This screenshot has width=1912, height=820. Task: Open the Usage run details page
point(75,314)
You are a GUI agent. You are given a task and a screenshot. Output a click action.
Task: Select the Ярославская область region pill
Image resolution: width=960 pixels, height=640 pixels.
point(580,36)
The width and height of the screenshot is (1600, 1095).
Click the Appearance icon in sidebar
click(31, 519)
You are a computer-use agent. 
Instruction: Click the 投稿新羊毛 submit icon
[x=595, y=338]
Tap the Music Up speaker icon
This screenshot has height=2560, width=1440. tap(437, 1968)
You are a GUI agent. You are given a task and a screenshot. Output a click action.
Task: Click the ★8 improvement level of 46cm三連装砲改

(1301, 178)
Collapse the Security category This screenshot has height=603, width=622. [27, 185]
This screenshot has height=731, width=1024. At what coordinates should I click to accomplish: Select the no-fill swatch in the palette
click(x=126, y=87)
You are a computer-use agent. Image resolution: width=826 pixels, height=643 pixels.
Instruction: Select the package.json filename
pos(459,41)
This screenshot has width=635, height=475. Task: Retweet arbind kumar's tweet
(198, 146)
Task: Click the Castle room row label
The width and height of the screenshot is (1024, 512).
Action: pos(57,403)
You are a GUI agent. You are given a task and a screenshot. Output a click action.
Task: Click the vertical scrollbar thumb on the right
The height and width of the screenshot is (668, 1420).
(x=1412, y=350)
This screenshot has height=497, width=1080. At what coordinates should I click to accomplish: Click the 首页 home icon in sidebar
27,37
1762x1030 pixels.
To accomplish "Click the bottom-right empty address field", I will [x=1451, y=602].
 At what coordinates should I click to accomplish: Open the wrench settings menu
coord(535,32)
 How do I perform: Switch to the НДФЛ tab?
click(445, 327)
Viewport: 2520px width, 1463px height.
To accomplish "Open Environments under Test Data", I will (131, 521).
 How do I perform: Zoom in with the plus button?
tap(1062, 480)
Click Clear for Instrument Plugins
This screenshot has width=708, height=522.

### Direction
Which of the rows above contain the string "Open" with matching case? Gather every such row and copy each one in full.

### Answer
This screenshot has width=1912, height=820. Task: Open the Usage run details page
 At what coordinates should I click to accomplish: Open the wrench settings menu
To accomplish "Open Environments under Test Data", I will (131, 521).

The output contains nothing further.